Volkoff: My grandfather was opera singer and I like classical music myself. My grandfather took me to his teacher for a singing lesson, but I see all my friends outside swimming in summertime. One lesson was enough for me. I still felt good going into the studio after Dave told me to sing “Cara Mia,” even though I have one day to learn it. The guy said, “Do it again, do it again.” We did it ten times to get the timing and the tempo. They had professionals who know what to do, so on “Cara Mia,” I think I did good job.

Wolff: “Grab them Cakes” was a song I’d written in the disco days of the late 70s. When we got Vicki Sue Robinson, who sang the monster hit “Turn the Beat Around,” to perform with Junkyard Dog—everything just felt so right.

“Don’t Go Messin’ with a Country Boy,” Hillbilly Jim’s theme song, was penned by two pedigreed songwriters: Marshall Chapman and Doc Pomus. It still serves as the opener for “Moonshine Matinee,” his weekly SiriusXM Radio show.

Hillbilly Jim: I’m from the South, so I learned to play guitar and sing at nine years old. Way back when, I would go out and do little gigs. I didn’t enjoy the hassle of it all that much, so I didn’t stick with it. But the background helped both my careers, wrestling and radio. I’m happy I came along at the right time. If you missed the 60s, you’ve got a hole in your musical soul. Point is, I’ve been a big music fan my whole life. So the first time I read the lyrics they sent me for “Don’t Go Messin’ with a Country Boy,” I said, “Aww man, this sucks. I don’t want to do this. It’s hokey as hell.”
┄┄┄┄┄┄┄┄┄┄┄┄┄┄┄┄┄┄┄┄
## Tasks
a - Update the part of the wrestling theme songs text that opens with the words containing "Volkoff: My grandfather" and closes with "did good job.", changing "grandfather" to "uncle".
b - Using the wrestling theme songs text, answer these:
(i) Who sang the hit "Turn the Beat Around"?
(ii) What is the name of Hillbilly Jim's weekly SiriusXM Radio show?
(iii) At what age did Hillbilly Jim learn to play guitar and sing?
The lines after this text play no part in what is asked here.
┄┄┄┄┄┄┄┄┄┄┄┄┄┄┄┄┄┄┄┄
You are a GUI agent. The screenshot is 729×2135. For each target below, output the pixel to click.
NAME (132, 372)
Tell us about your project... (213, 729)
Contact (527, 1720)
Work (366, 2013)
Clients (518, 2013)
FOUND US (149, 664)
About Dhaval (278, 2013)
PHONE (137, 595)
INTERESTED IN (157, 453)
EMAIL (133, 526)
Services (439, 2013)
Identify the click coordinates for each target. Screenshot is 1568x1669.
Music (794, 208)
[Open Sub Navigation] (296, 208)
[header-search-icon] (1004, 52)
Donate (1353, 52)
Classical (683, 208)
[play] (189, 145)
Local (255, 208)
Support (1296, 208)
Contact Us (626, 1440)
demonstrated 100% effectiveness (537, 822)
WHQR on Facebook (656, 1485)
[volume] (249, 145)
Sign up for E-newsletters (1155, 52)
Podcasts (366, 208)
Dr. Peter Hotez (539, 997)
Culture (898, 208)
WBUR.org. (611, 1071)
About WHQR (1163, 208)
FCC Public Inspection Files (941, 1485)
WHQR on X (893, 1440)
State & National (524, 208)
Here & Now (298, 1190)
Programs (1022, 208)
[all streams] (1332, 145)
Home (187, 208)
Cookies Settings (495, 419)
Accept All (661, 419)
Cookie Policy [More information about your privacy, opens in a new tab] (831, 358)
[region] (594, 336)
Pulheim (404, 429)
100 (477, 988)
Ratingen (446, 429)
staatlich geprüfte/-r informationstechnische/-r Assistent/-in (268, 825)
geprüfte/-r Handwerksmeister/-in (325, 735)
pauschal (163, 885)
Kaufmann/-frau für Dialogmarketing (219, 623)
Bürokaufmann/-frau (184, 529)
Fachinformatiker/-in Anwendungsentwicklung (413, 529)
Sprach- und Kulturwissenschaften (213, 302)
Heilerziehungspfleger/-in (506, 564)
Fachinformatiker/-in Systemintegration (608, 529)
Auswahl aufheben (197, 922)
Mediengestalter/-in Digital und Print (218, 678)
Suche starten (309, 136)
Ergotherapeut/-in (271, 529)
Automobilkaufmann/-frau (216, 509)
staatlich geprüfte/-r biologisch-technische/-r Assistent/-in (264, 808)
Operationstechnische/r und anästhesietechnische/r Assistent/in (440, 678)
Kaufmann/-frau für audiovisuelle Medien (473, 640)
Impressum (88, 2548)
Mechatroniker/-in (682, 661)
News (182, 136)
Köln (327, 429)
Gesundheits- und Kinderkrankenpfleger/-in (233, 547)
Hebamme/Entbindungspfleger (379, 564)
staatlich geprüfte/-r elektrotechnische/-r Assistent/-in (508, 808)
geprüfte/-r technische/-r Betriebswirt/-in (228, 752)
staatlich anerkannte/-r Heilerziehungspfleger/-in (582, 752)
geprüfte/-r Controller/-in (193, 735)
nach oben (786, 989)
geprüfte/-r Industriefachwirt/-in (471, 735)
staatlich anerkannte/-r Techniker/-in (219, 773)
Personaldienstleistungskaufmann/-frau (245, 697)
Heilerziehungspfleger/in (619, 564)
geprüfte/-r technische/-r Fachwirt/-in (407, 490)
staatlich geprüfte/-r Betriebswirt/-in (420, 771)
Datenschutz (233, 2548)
┄┄┄┄┄┄┄┄┄┄┄┄┄┄┄┄┄┄┄┄
## Answers below
a -
Volkoff: My uncle was opera singer and I like classical music myself. My uncle took me to his teacher for a singing lesson, but I see all my friends outside swimming in summertime. One lesson was enough for me. I still felt good going into the studio after Dave told me to sing “Cara Mia,” even though I have one day to learn it. The guy said, “Do it again, do it again.” We did it ten times to get the timing and the tempo. They had professionals who know what to do, so on “Cara Mia,” I think I did good job.

b -
(i) Vicki Sue Robinson
(ii) "Moonshine Matinee"
(iii) Nine years old